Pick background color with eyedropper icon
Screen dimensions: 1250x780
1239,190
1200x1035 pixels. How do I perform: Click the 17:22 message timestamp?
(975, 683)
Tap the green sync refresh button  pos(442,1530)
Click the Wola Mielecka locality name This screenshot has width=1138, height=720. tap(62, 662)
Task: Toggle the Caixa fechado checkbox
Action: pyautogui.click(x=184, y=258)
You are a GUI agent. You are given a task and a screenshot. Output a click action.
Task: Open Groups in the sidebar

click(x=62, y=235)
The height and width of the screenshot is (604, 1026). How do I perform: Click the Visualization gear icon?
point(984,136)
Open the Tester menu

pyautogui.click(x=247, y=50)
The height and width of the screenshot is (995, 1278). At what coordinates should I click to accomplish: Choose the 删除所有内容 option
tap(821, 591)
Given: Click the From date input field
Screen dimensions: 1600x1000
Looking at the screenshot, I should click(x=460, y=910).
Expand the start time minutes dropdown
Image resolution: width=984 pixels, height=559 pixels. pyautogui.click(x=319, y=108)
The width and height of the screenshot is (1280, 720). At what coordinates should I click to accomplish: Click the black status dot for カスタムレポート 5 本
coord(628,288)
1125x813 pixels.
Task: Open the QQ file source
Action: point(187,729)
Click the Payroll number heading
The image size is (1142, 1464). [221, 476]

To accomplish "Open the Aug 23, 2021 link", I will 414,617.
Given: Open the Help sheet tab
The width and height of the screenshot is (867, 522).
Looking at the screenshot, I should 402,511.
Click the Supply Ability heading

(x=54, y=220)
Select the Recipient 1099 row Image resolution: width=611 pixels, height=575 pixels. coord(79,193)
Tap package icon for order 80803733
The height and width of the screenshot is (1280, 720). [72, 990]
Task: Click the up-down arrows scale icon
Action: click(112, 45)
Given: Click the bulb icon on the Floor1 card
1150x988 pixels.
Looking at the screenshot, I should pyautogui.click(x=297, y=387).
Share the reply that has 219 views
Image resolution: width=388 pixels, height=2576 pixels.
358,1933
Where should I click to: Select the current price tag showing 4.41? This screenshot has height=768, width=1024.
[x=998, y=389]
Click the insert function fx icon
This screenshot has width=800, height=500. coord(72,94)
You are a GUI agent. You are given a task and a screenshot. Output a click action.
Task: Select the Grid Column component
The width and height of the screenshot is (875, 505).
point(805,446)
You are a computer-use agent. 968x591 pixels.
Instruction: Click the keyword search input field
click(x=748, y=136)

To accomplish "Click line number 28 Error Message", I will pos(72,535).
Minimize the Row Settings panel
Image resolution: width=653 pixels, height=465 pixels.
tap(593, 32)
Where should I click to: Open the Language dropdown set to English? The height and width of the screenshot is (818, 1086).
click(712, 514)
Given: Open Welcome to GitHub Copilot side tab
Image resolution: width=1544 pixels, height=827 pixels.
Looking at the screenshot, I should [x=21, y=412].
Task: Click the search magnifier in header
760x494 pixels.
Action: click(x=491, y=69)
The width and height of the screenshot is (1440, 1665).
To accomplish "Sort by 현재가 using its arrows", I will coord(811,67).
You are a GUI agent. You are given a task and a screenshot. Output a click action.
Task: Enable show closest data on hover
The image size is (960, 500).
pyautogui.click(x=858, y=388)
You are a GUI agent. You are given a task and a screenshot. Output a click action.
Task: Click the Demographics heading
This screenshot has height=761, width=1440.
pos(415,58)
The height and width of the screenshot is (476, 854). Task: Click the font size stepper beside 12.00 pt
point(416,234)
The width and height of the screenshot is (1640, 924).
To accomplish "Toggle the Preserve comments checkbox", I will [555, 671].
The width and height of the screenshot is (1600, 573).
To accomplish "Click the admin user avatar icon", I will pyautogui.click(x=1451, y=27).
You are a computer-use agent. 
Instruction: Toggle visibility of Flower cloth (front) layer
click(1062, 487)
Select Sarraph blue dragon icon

________

### DESCRIPTION OF THE TASK
An exact copy of the lines above between the line holding "The width and height of the screenshot is (875, 505)." and the line holding "Minimize the Row Settings panel", inclusive, is the whole answer.

### RESPONSE AREA
The width and height of the screenshot is (875, 505).
point(805,446)
You are a computer-use agent. 968x591 pixels.
Instruction: Click the keyword search input field
click(x=748, y=136)

To accomplish "Click line number 28 Error Message", I will pos(72,535).
Minimize the Row Settings panel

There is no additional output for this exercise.